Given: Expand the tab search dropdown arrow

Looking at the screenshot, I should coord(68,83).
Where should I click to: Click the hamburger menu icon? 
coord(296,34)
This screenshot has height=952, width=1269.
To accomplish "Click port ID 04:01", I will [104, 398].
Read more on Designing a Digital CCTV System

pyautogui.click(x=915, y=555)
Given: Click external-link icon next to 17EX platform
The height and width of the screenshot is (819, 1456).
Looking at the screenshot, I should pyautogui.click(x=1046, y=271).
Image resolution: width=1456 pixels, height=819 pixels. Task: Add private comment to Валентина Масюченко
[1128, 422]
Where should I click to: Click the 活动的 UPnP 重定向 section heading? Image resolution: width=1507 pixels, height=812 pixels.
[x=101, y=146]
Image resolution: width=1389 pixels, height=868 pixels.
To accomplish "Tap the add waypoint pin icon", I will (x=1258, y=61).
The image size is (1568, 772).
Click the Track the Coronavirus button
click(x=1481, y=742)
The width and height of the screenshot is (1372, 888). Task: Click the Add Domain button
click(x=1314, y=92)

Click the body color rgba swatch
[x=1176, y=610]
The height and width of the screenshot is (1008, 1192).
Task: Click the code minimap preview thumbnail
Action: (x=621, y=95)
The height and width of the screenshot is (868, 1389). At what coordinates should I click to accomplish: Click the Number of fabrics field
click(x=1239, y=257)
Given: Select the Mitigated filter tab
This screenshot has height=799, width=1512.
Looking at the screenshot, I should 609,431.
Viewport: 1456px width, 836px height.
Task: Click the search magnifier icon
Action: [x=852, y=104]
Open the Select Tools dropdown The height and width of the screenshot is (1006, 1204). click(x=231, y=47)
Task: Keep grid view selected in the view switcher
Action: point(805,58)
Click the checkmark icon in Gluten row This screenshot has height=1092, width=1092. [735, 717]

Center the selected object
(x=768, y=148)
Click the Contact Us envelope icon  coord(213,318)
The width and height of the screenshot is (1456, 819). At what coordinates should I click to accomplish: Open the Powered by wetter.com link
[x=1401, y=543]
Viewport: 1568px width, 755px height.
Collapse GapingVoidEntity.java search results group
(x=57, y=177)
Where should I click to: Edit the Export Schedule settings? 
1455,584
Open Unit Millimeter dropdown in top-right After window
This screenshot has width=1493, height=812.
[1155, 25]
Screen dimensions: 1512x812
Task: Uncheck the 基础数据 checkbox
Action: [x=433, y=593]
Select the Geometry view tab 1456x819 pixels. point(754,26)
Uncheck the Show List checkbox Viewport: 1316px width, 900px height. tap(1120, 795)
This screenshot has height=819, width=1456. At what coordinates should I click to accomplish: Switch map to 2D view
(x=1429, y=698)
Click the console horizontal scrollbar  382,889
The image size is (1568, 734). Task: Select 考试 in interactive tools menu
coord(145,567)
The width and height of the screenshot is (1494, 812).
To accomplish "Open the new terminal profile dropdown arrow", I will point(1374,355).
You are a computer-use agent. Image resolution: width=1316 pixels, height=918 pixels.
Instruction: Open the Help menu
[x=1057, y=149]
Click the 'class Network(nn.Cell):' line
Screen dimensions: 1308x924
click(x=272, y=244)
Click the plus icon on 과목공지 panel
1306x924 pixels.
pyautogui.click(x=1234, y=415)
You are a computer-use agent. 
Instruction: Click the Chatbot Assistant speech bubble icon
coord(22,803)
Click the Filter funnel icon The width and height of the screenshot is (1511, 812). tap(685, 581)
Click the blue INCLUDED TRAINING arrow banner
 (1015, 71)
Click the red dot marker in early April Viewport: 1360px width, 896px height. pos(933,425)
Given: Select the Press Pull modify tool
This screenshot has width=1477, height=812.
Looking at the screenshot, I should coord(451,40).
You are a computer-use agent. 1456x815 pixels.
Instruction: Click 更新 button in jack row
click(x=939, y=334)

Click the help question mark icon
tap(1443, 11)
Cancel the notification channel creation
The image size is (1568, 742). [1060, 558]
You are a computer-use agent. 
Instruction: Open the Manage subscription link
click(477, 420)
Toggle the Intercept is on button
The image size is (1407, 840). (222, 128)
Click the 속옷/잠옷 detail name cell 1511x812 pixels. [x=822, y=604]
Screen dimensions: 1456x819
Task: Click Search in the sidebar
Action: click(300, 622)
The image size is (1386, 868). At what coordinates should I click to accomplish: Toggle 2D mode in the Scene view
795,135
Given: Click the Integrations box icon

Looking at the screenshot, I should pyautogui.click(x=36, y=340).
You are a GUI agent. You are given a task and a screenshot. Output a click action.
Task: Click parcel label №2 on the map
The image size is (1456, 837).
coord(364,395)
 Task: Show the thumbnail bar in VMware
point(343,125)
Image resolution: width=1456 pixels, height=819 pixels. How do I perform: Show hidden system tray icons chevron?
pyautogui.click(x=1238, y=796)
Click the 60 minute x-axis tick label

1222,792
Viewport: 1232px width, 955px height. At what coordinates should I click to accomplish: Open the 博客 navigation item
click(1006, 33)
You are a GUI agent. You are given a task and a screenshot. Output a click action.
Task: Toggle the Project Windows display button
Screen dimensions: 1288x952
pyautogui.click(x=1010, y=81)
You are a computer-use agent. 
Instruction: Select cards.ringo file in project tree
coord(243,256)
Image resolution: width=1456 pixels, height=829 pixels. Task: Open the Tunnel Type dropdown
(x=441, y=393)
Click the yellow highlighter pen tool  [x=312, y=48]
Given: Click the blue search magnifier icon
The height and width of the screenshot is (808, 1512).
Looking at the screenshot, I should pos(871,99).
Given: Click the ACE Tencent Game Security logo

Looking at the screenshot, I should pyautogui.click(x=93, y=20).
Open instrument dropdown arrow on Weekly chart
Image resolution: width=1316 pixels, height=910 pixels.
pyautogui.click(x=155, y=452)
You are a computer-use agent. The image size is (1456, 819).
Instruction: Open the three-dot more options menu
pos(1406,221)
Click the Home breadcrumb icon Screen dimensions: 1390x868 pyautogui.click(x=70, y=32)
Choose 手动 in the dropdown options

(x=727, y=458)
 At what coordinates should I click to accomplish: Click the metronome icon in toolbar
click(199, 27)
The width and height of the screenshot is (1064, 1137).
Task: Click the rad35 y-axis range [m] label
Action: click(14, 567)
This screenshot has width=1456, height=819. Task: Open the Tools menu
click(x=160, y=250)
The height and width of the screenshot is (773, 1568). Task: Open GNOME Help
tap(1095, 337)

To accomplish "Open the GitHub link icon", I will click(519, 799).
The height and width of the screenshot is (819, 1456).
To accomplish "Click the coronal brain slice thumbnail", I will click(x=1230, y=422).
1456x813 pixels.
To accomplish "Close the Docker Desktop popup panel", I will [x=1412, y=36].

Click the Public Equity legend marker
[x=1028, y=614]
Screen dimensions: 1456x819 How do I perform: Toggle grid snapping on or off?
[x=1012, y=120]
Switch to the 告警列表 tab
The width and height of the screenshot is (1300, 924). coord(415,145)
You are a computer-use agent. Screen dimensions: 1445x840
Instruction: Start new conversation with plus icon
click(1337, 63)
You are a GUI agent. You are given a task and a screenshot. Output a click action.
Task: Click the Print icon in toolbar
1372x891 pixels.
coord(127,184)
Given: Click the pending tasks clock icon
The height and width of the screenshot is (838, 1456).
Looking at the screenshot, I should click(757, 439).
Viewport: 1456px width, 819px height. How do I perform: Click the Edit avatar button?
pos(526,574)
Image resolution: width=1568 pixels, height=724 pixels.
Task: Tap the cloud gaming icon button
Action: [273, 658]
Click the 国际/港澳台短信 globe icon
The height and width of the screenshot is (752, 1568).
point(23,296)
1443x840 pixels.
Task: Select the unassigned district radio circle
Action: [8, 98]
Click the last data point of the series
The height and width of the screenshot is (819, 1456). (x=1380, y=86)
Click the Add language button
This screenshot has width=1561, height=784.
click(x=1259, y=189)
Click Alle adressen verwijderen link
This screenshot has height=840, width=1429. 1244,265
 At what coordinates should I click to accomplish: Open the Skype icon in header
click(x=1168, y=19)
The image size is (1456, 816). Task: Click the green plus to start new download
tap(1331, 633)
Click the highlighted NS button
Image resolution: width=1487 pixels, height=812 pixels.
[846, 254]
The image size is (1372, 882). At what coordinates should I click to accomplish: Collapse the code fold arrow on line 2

Task description:
Every line in the records above that holds "will" counts once; state the total and nothing else.

Exercise result:
6